DATA IN THIS EXERCISE ▸
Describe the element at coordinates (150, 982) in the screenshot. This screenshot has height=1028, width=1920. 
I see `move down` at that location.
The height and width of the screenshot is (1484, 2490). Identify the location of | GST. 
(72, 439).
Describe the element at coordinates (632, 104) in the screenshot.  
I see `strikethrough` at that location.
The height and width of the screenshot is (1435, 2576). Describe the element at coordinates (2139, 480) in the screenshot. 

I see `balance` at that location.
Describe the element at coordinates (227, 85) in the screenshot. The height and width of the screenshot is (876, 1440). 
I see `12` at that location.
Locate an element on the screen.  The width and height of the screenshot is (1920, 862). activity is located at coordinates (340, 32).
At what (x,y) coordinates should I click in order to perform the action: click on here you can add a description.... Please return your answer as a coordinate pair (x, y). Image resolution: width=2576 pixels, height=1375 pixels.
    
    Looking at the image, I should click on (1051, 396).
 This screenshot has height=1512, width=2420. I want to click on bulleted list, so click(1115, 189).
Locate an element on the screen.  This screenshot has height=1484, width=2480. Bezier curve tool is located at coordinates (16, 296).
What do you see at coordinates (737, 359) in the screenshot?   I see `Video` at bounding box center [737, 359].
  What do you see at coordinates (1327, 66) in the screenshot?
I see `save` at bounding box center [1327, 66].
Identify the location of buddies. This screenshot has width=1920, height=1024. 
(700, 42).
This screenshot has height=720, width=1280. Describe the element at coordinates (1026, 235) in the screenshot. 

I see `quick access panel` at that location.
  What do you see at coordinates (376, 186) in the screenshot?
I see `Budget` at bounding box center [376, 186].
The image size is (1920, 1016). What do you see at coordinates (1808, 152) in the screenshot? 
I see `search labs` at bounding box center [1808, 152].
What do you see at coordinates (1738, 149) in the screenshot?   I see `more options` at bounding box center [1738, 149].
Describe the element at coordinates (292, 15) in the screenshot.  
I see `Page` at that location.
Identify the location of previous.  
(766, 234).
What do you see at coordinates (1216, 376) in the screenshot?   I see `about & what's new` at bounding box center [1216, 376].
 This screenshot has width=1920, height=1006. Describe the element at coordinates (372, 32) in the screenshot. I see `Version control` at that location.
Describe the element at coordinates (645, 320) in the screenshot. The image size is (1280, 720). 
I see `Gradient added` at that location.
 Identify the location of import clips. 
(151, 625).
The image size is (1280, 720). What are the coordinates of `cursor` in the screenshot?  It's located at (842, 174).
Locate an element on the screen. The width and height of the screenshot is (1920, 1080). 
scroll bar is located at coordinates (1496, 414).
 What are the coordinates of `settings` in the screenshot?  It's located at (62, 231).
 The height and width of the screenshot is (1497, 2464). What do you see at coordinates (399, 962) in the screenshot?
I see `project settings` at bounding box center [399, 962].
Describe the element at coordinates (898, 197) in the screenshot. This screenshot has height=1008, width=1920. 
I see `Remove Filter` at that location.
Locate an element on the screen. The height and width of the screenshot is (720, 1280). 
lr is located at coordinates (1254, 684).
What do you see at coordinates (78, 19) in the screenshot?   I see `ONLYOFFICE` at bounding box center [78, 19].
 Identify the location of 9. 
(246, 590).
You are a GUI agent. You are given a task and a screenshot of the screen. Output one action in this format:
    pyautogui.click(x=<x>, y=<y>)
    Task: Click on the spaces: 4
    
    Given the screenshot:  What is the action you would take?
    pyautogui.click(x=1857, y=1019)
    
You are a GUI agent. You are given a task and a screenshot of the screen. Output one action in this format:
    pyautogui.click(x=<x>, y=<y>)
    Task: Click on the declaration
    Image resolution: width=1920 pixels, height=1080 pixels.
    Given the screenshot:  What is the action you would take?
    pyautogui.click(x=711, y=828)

WHAT YOU NEED TO DO ▸ Report each line from the entries above that contains the word "size", copying every such line in full.

SOLVED PROBLEM ▸
The image size is (1920, 1016). What do you see at coordinates (1808, 152) in the screenshot? 
Describe the element at coordinates (645, 320) in the screenshot. The image size is (1280, 720). 
The image size is (1280, 720). What are the coordinates of `cursor` in the screenshot?  It's located at (842, 174).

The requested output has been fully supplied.